- What you will do -
1. Decide whether each statement agrees with the interview below, answering yes or no and quoting the words of the interview that decide it: (a) Anne Barnard is the bureau chief in Beirut for The New York Times; (b) Syria's civil war began five years ago; (c) Lebanon has often been drawn into the fighting over the years.
2. Print the passage of the interview below starting at "Since Syria's civil" and ending at "there. Good morning.".

Since Syria's civil war began three years ago, its neighbor Lebanon has mostly managed to stay out of the fighting. But this last weekend, that fighting spilled over the border in a way that suggests Lebanon might be drawn into that intractable war next door. Anne Barnard is the bureau chief in Beirut for The New York Times. And we reached her to get an explanation of what is going on there. Good morning.

ANNE BARNARD: Good morning. Thank you.

MONTAGNE: Now, you were just up in the area where some of those clashes took place in the North, Bekaa Valley. Tell us what you found there.

- Supplied entries -
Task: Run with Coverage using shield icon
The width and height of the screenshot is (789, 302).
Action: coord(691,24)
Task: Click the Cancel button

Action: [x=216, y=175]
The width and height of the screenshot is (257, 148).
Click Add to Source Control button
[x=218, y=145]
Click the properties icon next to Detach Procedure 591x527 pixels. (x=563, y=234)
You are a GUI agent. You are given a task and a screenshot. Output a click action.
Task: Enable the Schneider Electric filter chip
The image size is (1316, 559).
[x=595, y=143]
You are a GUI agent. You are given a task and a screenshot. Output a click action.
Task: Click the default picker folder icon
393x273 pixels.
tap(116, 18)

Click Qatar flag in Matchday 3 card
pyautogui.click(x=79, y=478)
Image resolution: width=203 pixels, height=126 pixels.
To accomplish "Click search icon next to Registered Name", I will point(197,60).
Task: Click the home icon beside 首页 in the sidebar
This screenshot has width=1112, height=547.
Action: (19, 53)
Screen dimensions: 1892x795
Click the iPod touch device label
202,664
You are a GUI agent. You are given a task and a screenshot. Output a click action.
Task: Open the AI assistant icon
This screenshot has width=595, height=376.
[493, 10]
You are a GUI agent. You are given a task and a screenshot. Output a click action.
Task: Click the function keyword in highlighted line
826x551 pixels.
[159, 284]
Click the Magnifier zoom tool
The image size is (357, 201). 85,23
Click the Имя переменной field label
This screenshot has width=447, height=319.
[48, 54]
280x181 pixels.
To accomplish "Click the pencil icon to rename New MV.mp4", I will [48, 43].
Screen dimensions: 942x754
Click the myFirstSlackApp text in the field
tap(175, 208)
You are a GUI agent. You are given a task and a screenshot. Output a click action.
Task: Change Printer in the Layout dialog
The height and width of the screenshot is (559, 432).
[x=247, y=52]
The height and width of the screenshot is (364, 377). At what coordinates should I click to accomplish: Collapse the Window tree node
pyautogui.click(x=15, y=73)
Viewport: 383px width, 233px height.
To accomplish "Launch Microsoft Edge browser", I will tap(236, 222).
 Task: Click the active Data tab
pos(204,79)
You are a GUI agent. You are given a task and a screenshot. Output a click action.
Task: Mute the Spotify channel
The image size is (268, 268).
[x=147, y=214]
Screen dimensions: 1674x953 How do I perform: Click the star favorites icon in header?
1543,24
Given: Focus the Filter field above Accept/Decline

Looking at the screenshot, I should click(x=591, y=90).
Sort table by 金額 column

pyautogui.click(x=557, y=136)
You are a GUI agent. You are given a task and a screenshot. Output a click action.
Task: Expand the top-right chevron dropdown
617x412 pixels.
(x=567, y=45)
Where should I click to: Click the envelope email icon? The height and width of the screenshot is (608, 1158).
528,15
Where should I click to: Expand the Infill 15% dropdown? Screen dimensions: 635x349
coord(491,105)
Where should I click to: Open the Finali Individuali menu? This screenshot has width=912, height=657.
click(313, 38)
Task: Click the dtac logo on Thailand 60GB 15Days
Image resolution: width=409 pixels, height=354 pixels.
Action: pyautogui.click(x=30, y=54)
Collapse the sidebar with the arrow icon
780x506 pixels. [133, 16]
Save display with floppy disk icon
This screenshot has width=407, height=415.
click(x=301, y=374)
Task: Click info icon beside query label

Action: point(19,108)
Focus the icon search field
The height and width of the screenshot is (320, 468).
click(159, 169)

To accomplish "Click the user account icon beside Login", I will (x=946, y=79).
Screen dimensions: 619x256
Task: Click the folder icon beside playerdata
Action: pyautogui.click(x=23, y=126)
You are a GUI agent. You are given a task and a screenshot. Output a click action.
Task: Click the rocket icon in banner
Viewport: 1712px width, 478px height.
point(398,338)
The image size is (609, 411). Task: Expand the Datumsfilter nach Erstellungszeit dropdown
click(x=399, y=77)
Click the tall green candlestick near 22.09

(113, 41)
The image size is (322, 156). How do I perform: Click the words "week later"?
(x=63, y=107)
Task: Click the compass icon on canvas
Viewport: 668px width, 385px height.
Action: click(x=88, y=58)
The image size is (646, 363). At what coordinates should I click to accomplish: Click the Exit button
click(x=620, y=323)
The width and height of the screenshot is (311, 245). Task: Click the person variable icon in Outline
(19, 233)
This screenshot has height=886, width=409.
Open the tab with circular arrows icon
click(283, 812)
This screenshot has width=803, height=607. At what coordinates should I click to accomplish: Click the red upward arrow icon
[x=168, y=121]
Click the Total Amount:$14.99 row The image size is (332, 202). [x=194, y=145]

- Answers for the tasks -
1.
(a) Yes: "Anne Barnard is the bureau chief in Beirut for The New York Times."
(b) No: "Since Syria's civil war began three years ago"
(c) No: "its neighbor Lebanon has mostly managed to stay out of the fighting"

2.
Since Syria's civil war began three years ago, its neighbor Lebanon has mostly managed to stay out of the fighting. But this last weekend, that fighting spilled over the border in a way that suggests Lebanon might be drawn into that intractable war next door. Anne Barnard is the bureau chief in Beirut for The New York Times. And we reached her to get an explanation of what is going on there. Good morning.